• [Task instructions]
Your copy should begin at the line containing "Given: Dislike the" and end at the last line of the records; transcribe those lines exactly and leave out every picture.

Saved data entries
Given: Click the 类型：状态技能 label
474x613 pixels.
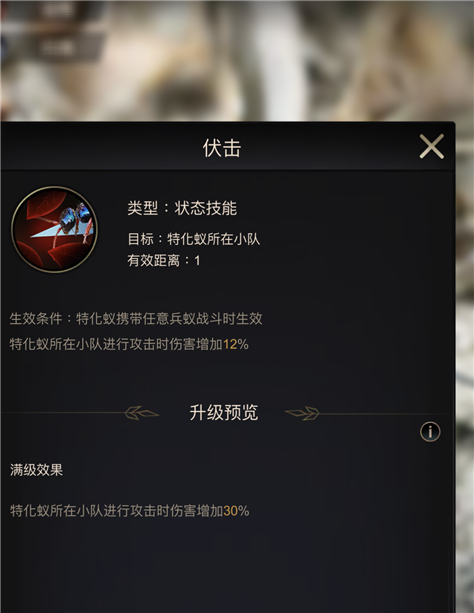Looking at the screenshot, I should click(182, 208).
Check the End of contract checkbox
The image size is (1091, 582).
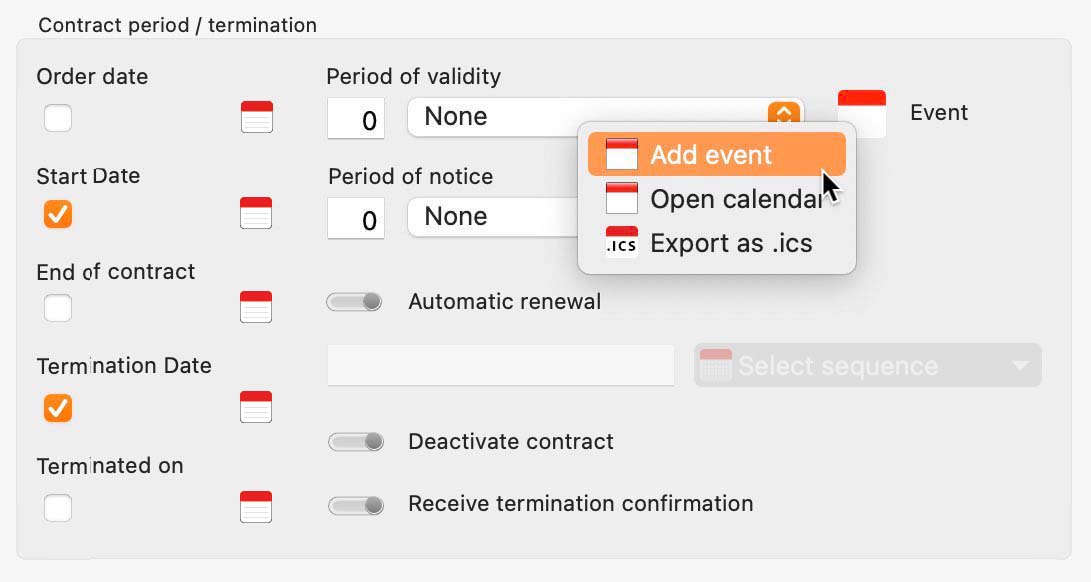click(58, 308)
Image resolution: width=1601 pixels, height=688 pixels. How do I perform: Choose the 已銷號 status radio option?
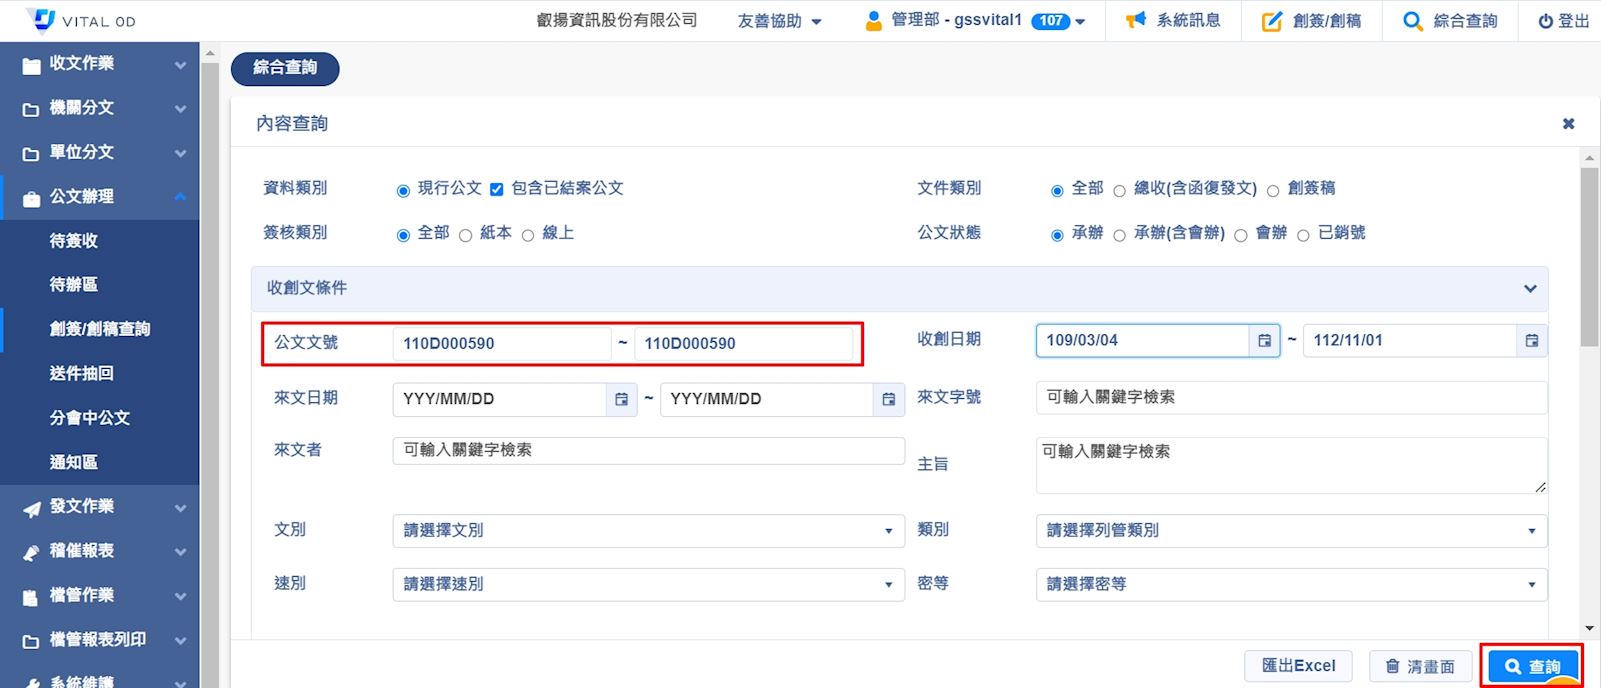coord(1303,236)
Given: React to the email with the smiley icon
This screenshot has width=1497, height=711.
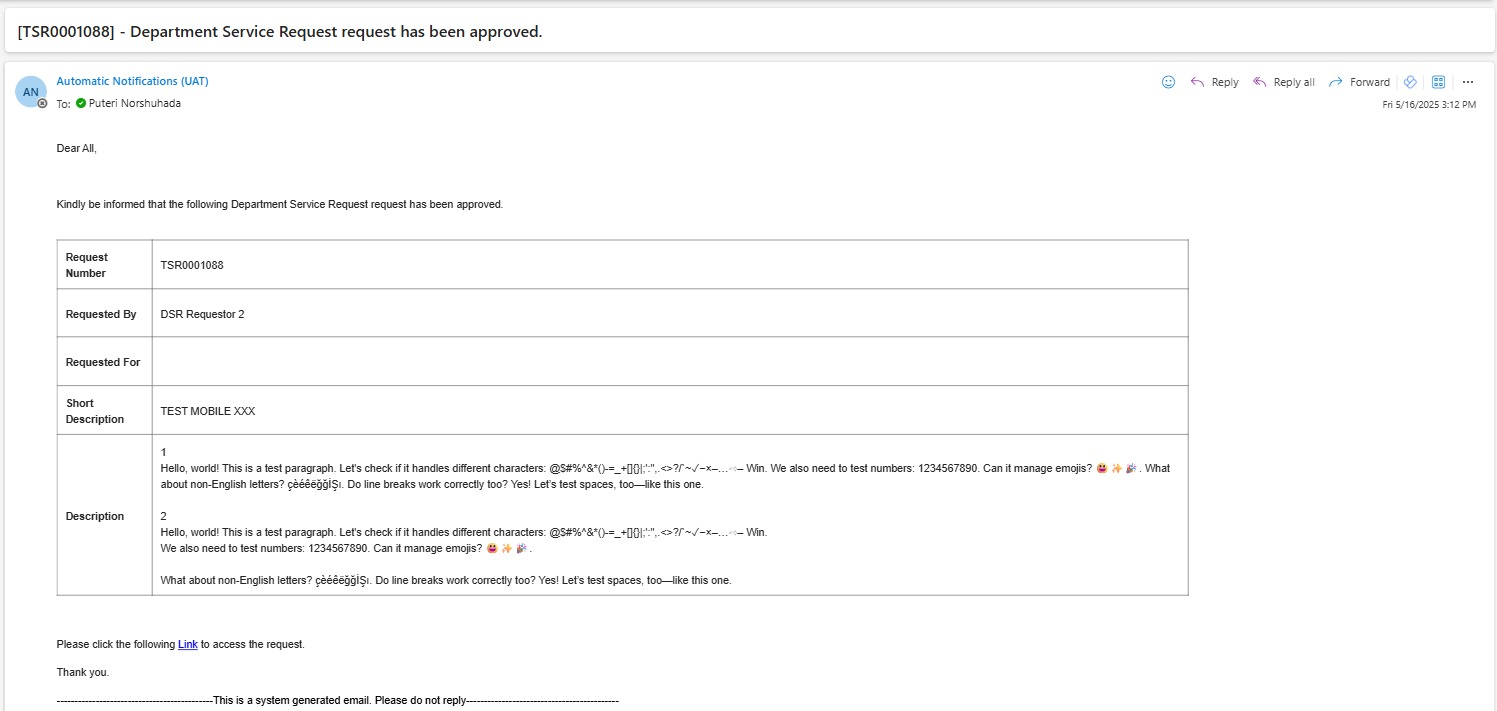Looking at the screenshot, I should (1168, 82).
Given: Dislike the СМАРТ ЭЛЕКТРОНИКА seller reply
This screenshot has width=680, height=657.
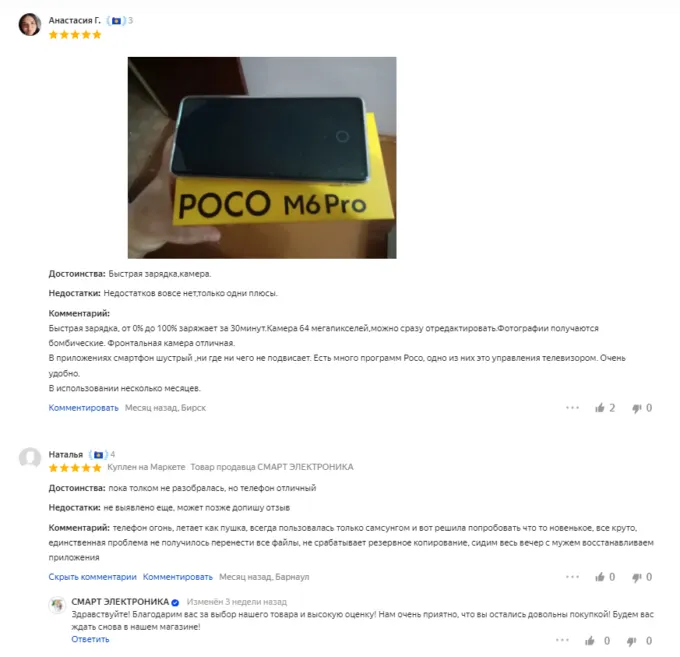Looking at the screenshot, I should (x=631, y=641).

• [Solution to this exercise]
Given: Dislike the СМАРТ ЭЛЕКТРОНИКА seller reply
This screenshot has width=680, height=657.
Looking at the screenshot, I should (x=631, y=641).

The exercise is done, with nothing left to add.